Urinary metabolomics is a promising field in non-invasive oncology; however, pre-analytical variability and difficulty in achieving tumour specificity often hinder the transition from discovery to clinical application. This study presents a validated high-resolution liquid chromatography–mass spectrometry (LC-HRMS) workflow designed to overcome matrix-induced biases and distinguish bladder cancer (BCa) signatures.

To maximize metabolomic panels, including tryptophan–kynurenine metabolites and the carnitine shuttle system, our methodology employs a systematically optimized extraction protocol (methanol-based protein precipitation, 2:1 v/v). High analytical stability was shown in the first validation of a demographically matched cohort (n = 50), with tight quality control (QC) clustering in unsupervised multivariate analysis (PCA). Significant dysregulation in proteolytic activity and membrane lipid remodeling specific to the BCa microenvironment was found.
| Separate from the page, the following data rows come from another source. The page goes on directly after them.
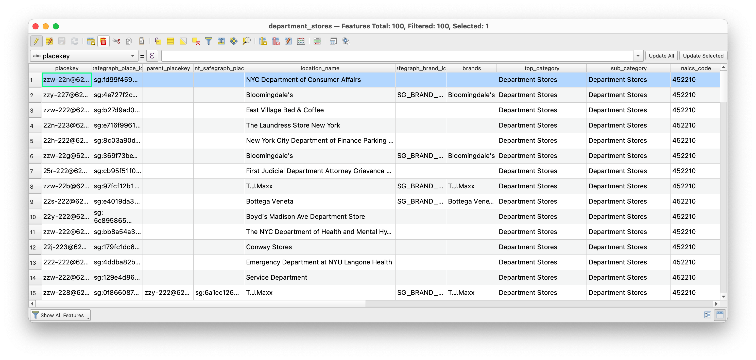Switch to form view icon
The image size is (756, 360).
click(708, 315)
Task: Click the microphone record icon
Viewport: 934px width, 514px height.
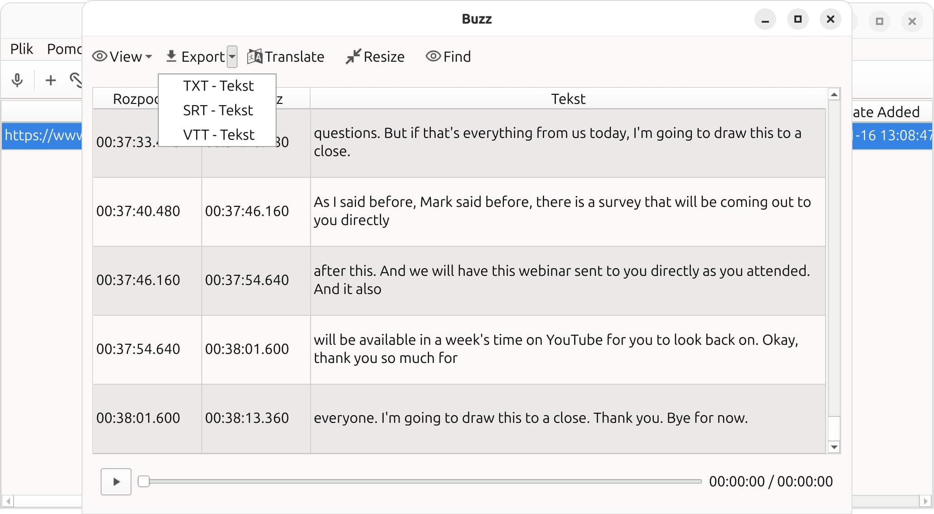Action: point(17,80)
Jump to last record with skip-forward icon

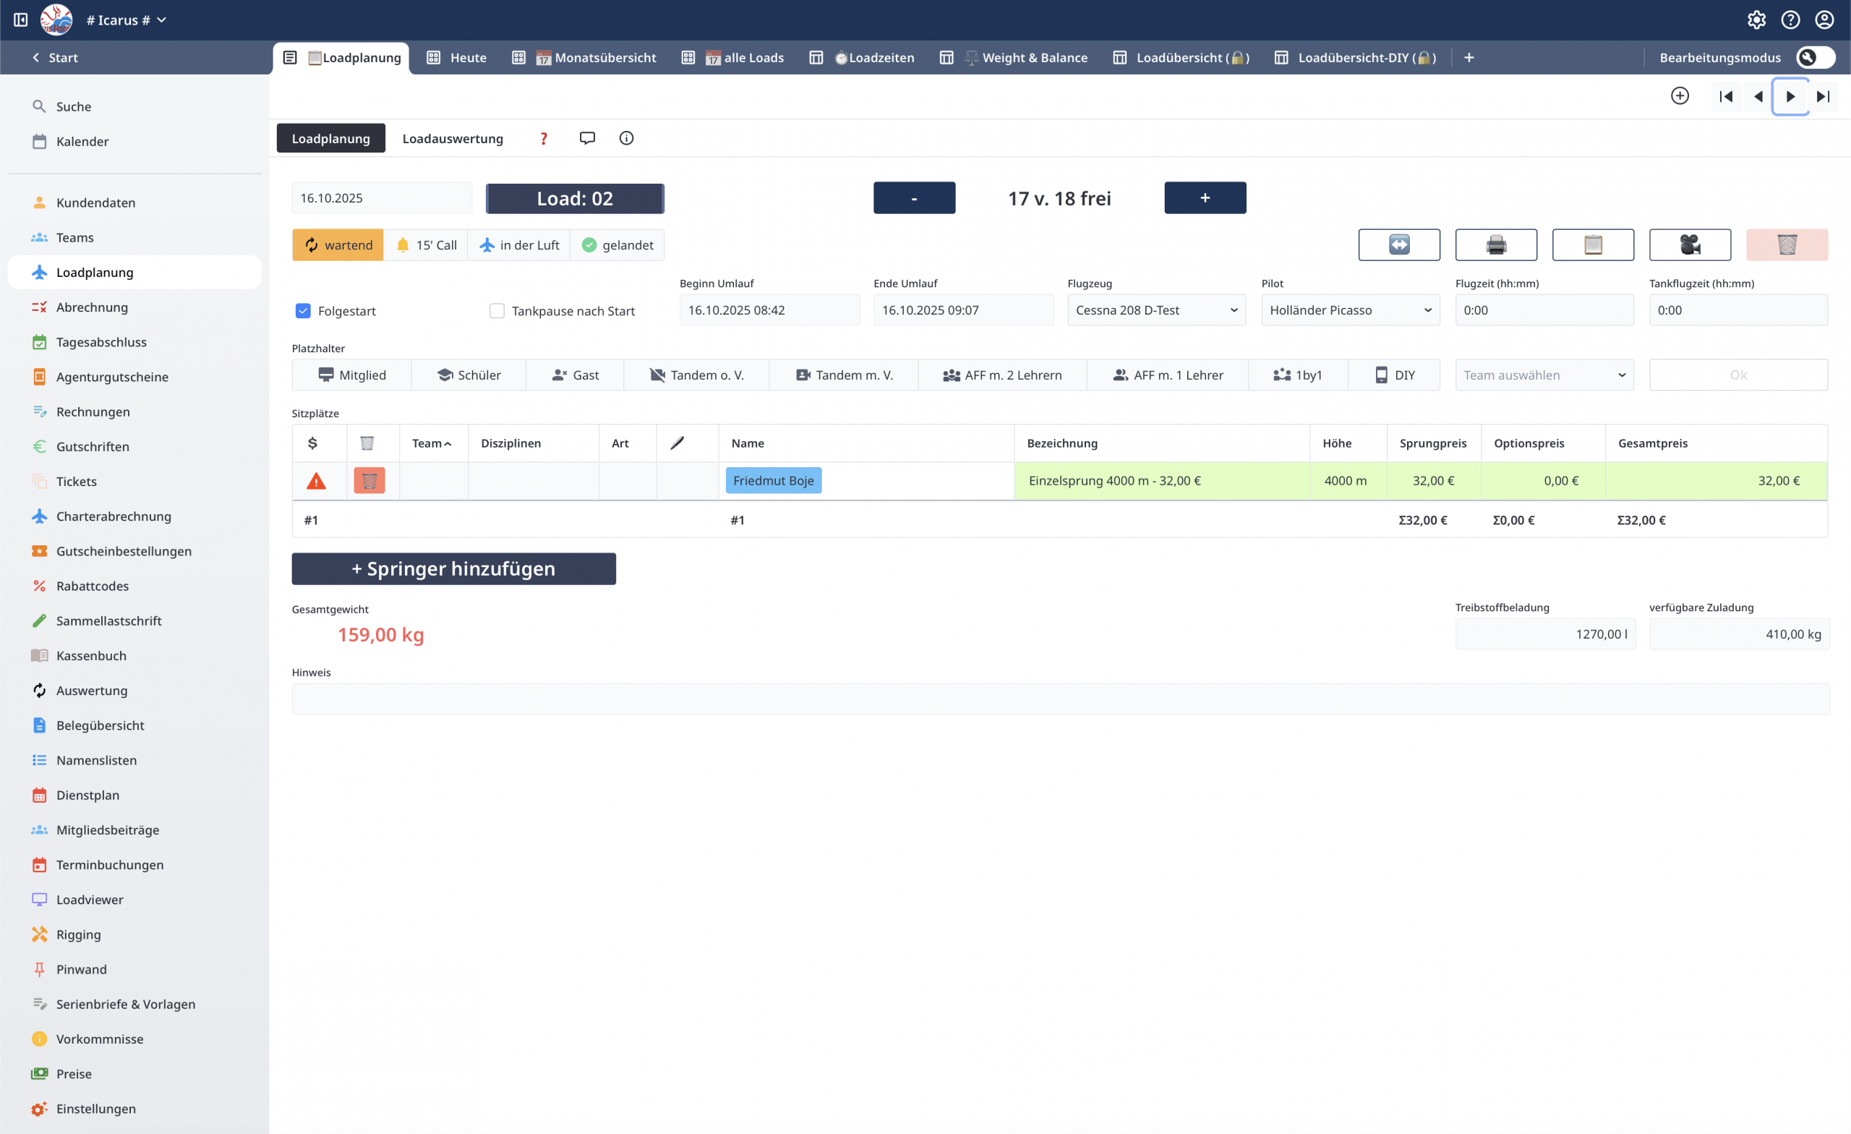[x=1822, y=96]

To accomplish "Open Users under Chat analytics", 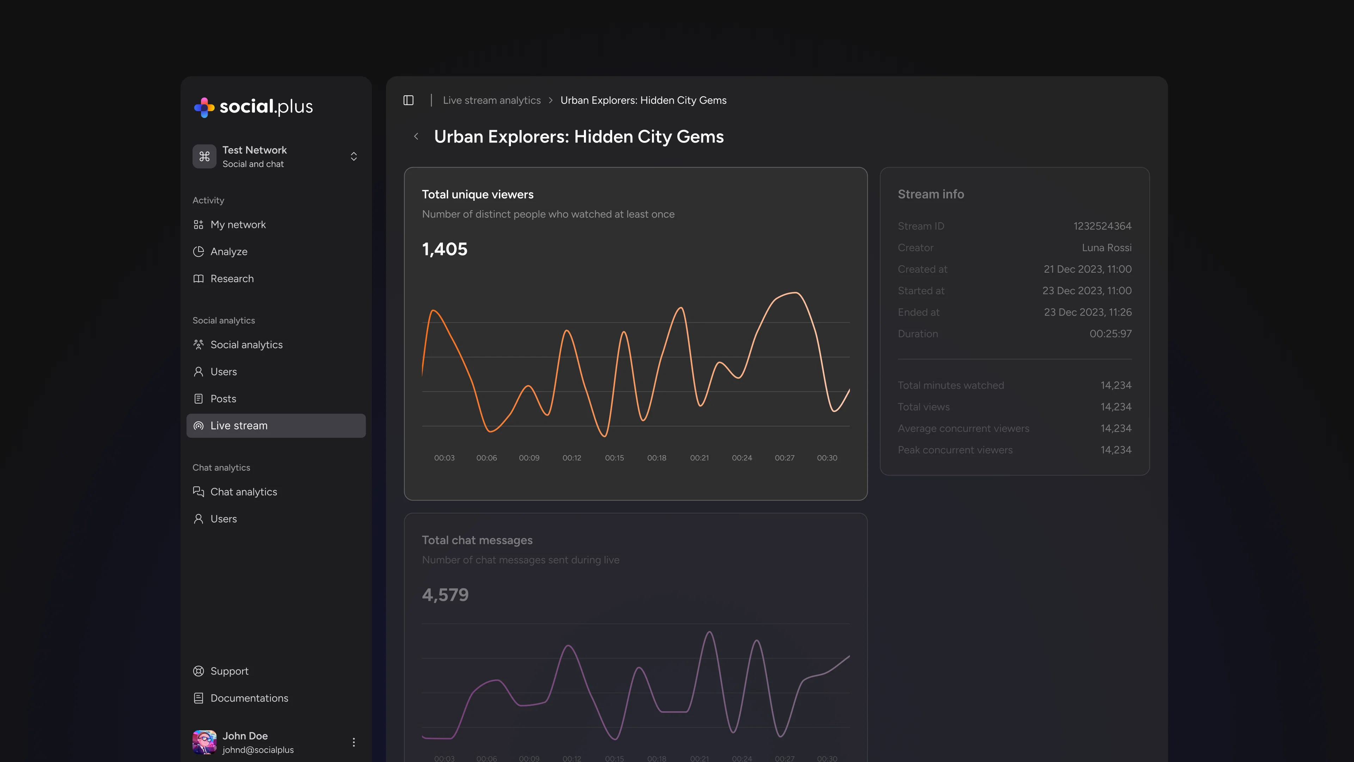I will pos(223,519).
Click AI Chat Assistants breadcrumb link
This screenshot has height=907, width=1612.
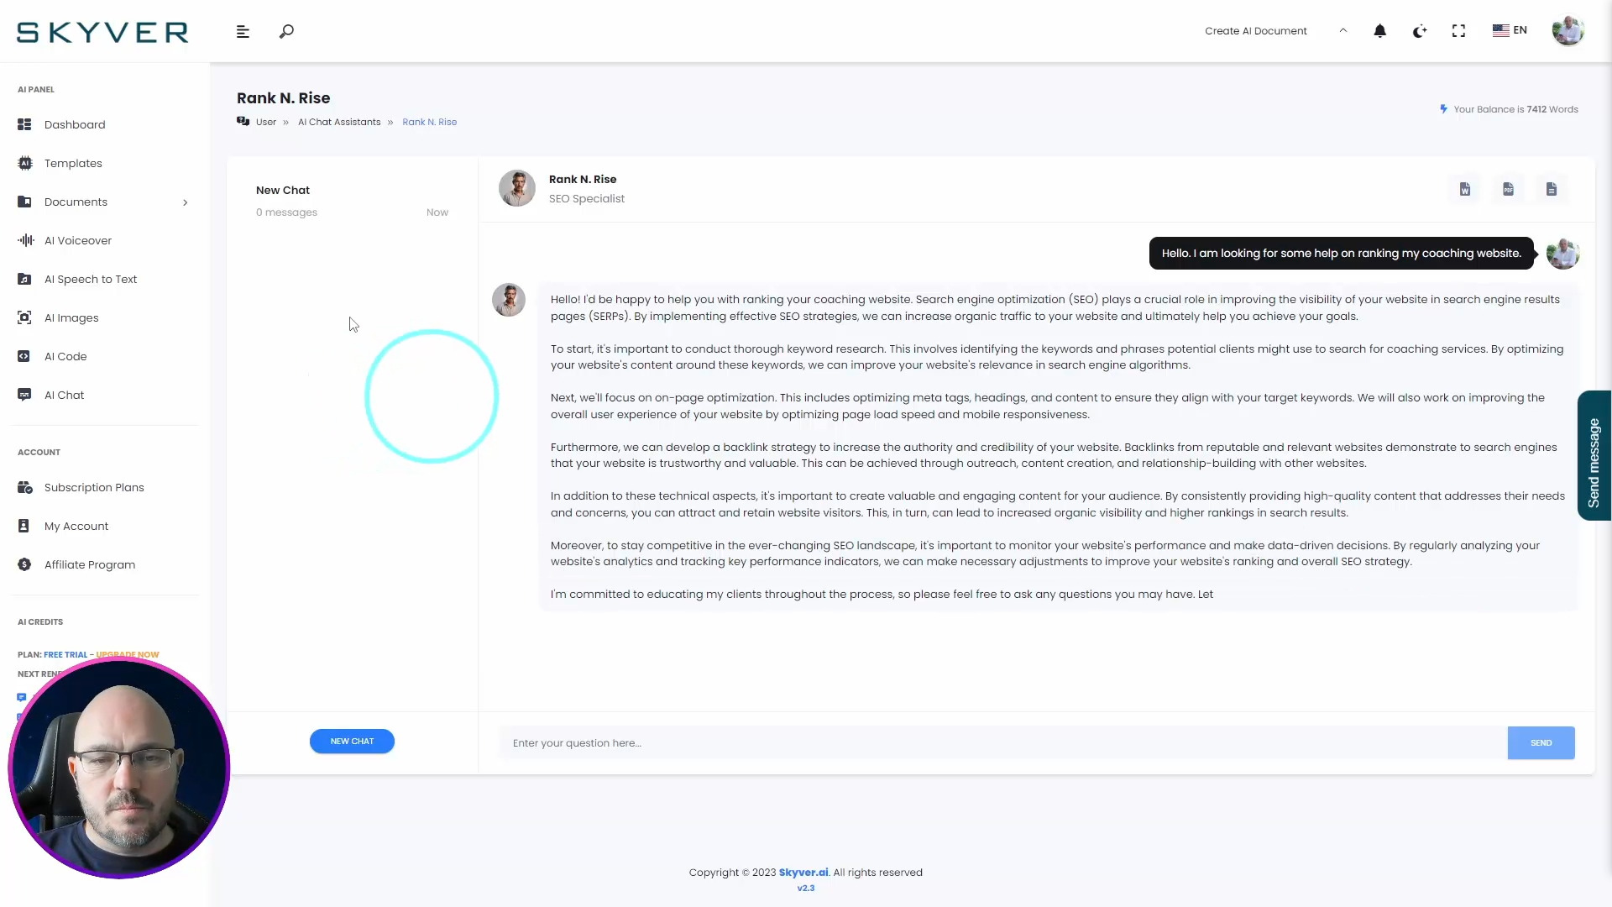point(339,122)
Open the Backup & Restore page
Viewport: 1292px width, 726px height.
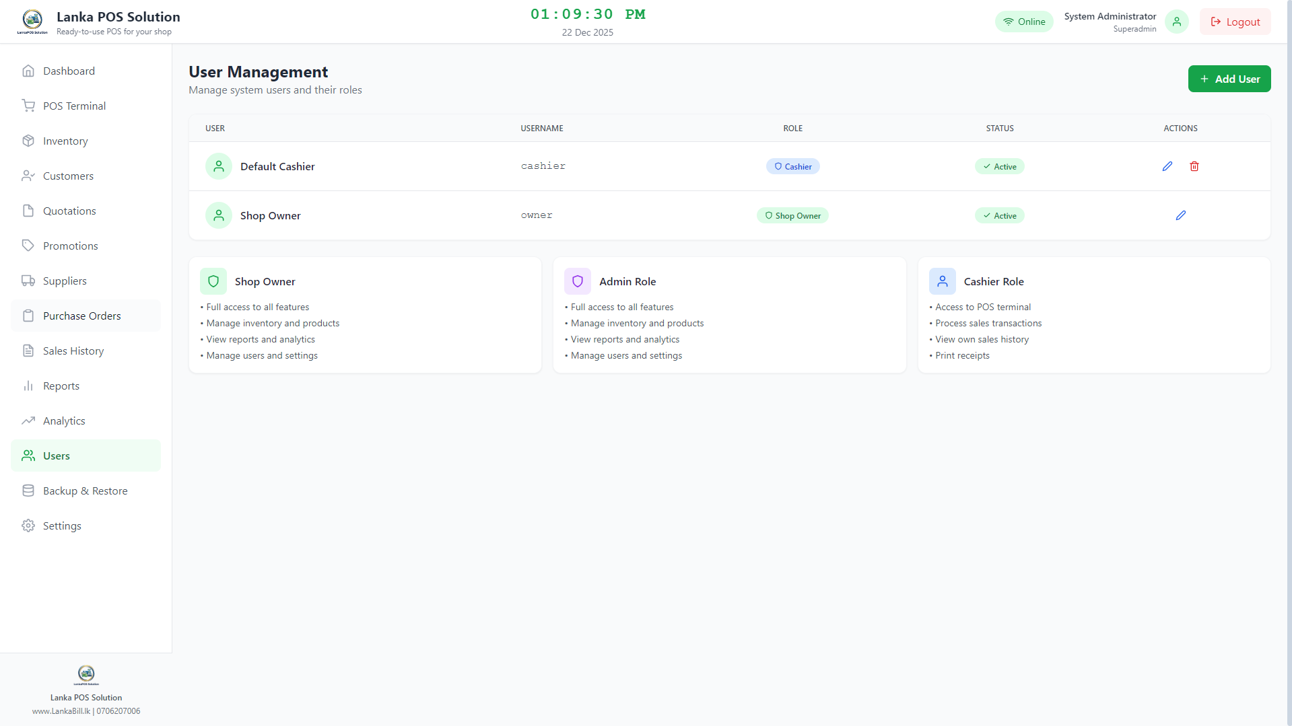[85, 491]

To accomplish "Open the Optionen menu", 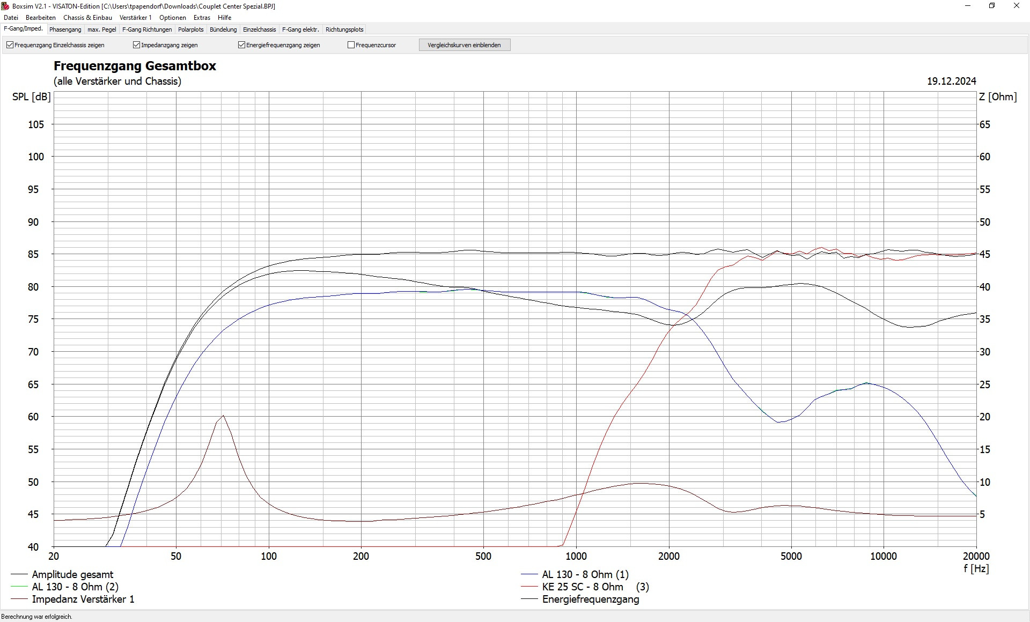I will pyautogui.click(x=172, y=18).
The study was extended to include a pilot pan-cancer sub-cohort that examined metabolic profiles in patients with gastrointestinal tumors, gynecological cancers, and prostate cancer in order to further evaluate the diagnostic specificity of these markers. According to preliminary comparative analysis, specific kynurenine-to-tryptophan ratios and acylated carnitine profiles offer a distinguishing fingerprint for urothelial-specific pathologies, while other metabolic changes reflect systemic oncogenic stress, with opportunities for metabolic overlap determining between synchronous tumors in patients with multiple primary malignancies.

The current analytical approach facilitates the shift to personalized diagnostic approaches in genitourinary oncology, offering a basis for the development of high-throughput, non-invasive screening.